Borsellino è l’eroe che illumina il popolo
Insomma, gli eroi, banalmente e per ogni popolo che abiti questo pianeta, sono eccezioni. Nessuno può pretendere dall’uomo comune esattamente gli stessi slanci e gli stessi atti. A volte non si possono pretendere nemmeno azioni ben più modeste. L’eroe, spesso, diventa tale perfino per caso, senza esserlo mai stato prima. Non è certamente situazione che riguardi tanto Paolo Borsellino che Giovanni Falcone, ovviamente, il cui attivismo contro Cosa Nostra è durato anni di militanza e di servizio senza mai arretrare di un millimetro. Tuttavia la casualità, il fato o chiamatelo come vi pare non può mai essere escluso: si pensi, banalmente, a come è morto Fabrizio Quattrocchi. A volte è una luce, una scintilla che illumina. Quella degli eroi passati.

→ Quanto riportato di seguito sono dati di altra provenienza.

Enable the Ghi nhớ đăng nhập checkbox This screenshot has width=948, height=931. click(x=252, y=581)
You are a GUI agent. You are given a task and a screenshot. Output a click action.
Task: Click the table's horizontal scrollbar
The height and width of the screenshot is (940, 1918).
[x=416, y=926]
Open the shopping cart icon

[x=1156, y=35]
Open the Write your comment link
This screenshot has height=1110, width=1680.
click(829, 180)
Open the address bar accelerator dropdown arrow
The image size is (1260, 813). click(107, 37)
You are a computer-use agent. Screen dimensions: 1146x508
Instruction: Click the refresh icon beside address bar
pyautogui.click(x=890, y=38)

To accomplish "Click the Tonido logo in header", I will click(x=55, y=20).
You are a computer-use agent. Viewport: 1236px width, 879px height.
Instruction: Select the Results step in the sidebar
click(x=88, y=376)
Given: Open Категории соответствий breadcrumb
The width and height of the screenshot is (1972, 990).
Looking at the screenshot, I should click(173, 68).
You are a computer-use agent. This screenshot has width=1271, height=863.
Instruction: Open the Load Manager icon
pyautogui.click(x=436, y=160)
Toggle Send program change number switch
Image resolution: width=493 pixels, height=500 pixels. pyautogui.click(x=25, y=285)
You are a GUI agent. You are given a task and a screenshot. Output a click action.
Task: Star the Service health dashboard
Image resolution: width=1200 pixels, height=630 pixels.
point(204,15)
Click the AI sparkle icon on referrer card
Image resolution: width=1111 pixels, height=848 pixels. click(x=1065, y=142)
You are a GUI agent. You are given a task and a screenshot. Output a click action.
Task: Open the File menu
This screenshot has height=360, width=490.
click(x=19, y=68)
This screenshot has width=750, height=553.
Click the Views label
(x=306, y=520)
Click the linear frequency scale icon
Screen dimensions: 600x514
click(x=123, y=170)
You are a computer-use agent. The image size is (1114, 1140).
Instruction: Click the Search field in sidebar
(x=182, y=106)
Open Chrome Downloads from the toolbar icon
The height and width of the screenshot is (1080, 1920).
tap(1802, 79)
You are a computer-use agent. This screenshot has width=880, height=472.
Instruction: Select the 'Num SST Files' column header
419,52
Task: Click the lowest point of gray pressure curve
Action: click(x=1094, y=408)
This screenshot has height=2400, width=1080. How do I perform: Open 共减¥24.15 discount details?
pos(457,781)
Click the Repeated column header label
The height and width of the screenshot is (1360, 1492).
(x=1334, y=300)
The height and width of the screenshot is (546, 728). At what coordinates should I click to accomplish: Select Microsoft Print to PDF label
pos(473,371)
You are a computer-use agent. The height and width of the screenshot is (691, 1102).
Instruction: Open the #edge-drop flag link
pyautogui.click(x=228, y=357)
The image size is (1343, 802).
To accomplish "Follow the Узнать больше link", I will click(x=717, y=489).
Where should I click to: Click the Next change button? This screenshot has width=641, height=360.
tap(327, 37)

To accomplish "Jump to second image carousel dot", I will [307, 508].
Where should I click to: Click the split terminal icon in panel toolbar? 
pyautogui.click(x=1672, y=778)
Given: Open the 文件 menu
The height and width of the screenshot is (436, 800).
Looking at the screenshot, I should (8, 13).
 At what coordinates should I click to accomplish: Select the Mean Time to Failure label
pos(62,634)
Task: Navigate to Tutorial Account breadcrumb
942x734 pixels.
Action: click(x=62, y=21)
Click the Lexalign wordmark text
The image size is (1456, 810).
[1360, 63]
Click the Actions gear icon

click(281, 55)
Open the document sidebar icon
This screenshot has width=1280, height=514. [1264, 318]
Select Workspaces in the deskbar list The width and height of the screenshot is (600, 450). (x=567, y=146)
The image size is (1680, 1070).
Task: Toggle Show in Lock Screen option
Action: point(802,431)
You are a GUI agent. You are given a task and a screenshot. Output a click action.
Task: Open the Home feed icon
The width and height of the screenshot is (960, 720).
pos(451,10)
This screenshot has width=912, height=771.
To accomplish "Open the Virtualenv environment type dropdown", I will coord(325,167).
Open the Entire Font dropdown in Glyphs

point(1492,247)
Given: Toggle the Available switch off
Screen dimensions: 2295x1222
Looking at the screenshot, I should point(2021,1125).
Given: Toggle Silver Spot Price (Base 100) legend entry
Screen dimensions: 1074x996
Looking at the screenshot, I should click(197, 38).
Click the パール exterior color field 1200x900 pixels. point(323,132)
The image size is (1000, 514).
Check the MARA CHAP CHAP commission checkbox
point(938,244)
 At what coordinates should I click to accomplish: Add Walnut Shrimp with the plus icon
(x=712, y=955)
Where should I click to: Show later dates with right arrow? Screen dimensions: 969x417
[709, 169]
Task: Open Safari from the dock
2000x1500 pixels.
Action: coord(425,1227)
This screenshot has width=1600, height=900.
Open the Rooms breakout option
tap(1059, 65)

I neocatecumenali cattolici, discutibili per molti versi, su questo tema hanno una visione abbastanza condivisibile: l’uomo comune viaggia nell’ordinarietà e spesso nella mediocrità, ma l’uomo di fede, il santo, con la sua luce, gli dà motivo di speranza, di crescita, di miglioramento, anche nei piccoli gesti, nelle piccole questioni quotidiane. Sebbene in questa sede non si parli di santi ma di eroi, il concetto rimane. Perché l’umiltà è anche questa. Tanto per il cittadino comune che per l’eroe. Falcone e Borsellino, verso il loro popolo, non solo hanno prestato un servizio alla Patria, ma si sono dimostrati ciò che molti dei sedicenti predicatori che ne infangano il nome e le gesta non sono neanche in grado di poter simulare: umili.
Cultura antimafiosa
Si sente troppo spesso nominare, riguardo il popolo italiano, il concetto di “mentalità mafiosa”. Come se la mafia fosse un’esclusività italiana, nonostante storia e contesto sia attuale che passato dicano ben altro: esistono dei Paesi, tra cui certamente figura l’Italia, in cui si è sviluppata nel tempo una società afflitta dal problema della criminalità organizzata: basti pensare al Giappone, alla Cina, o alla stessa Russia (senza contare gli Stati Uniti dove però i fenomeni sono stati direttamente importanti dall’Europa).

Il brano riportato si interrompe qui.